The approved kinase inhibitors for hepatocellular carcinoma (HCC) are not matched to specific mutations within tumors. This has presented a daunting challenge; without a clear target or mechanism, no straightforward path has existed to guide the development of improved therapies for HCC. Here, we combine phenotypic screens with a class of conformation-specific kinase inhibitors termed type II to identify a multikinase inhibitor, AD80, with antitumoral activity across a variety of HCC preclinical models, including mouse xenografts. Mass spectrometry profiling found a number of kinases as putative targets for AD80, including several receptor and cytoplasmic protein kinases. Among these, we found p38 gamma and delta as direct targets of AD80. Notably, a closely related analog of AD80 lacking p38δ/γ activity, but retaining several other off-target kinases, lost significant activity in several HCC models. Moreover, forced and sustained MKK6 → p38→ATF2 signaling led to a significant reduction of AD80 activity within HCC cell lines. Together with HCC survival data in The Cancer Genome Atlas and RNA-seq analysis, we suggest p38 delta and gamma as therapeutic targets in HCC and an "AD80 inhibition signature" as identifying those patients with best clinical outcomes.
Multi-kinase targeted therapy as a promising treatment strategy for ovarian tumors expressing sfRon receptor
Genes Cancer 2020 Jul 22;11(3-4):106-121.PMID:33488949DOI:10.18632/genesandcancer.205.
The sfRon kinase is an important therapeutic target in ovarian cancer that contributes to prominent tumor growth and disease progression.
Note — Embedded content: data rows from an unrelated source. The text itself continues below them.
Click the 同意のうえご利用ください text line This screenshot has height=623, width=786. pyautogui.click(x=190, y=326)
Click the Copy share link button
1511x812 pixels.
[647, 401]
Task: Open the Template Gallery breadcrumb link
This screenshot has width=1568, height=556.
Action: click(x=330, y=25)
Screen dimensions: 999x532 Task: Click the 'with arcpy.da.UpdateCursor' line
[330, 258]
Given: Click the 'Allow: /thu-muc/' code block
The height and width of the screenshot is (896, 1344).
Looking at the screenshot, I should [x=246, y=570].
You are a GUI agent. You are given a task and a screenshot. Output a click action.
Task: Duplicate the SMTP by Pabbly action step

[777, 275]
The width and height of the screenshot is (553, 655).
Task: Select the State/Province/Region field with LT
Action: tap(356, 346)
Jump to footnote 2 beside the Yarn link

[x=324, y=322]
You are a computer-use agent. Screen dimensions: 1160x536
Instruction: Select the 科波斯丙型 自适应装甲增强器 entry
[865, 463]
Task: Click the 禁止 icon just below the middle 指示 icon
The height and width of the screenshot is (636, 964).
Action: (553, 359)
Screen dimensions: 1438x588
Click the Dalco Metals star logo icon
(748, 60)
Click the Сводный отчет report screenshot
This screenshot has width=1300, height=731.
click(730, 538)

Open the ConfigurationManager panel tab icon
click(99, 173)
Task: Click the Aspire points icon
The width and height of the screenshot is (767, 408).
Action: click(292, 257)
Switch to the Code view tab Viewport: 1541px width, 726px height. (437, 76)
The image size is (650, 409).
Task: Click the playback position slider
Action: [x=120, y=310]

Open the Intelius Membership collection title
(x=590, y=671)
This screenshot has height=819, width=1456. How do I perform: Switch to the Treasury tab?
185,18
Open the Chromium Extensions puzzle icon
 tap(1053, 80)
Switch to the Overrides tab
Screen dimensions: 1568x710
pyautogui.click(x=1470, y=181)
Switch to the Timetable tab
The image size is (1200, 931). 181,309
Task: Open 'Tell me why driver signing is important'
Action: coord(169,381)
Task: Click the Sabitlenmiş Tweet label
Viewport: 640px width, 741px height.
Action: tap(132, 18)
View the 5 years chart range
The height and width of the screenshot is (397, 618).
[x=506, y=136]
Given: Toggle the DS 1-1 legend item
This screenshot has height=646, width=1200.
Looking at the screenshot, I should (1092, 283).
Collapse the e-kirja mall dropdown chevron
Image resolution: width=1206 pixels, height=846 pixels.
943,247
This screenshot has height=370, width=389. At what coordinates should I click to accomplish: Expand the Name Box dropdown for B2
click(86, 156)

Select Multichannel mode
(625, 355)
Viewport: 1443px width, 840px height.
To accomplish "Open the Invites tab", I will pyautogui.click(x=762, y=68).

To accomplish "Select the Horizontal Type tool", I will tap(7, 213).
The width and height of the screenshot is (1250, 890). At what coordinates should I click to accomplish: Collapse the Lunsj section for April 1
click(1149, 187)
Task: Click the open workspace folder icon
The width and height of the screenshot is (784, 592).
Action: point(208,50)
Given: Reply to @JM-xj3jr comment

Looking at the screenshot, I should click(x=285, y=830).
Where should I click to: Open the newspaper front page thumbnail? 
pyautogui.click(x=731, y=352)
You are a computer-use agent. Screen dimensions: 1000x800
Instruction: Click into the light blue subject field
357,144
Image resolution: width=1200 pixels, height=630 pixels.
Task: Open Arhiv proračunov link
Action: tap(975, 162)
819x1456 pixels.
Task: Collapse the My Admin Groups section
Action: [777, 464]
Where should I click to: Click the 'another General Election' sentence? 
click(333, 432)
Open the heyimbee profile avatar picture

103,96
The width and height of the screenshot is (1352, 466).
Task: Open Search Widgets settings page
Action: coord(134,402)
We reasoned that a multi-kinase inhibition of sfRon pathway might be an effective strategy to achieve a sustained anti-tumor response, while simultaneously preventing treatment resistance. We performed a detailed dissection of sfRon signaling in vitro and demonstrated that S6K1 is a key component of a multi-kinase targeting strategy in sfRon expressing ovarian tumors. We selected AD80 compound that targets several kinases within sfRon pathway including AKT and S6K1, and compared its efficacy with inhibitors that selectively target either sfRon or PI3 kinase. Using human ovarian xenografts and clinically relevant patient-derived xenografts (PDXs), we demonstrated that in vivo treatment with single agent AD80 shows superior efficacy to a standard-care chemotherapy (cisplatin/paclitaxel), or to the direct inhibition of sfRon kinase by BMS777607. Our findings indicate that ovarian tumors expressing sfRon are most effectively treated with multi-kinase inhibitors simultaneously targeting AKT and S6K1, such as AD80, which results in long-term anti-tumor response and prevents metastasis development.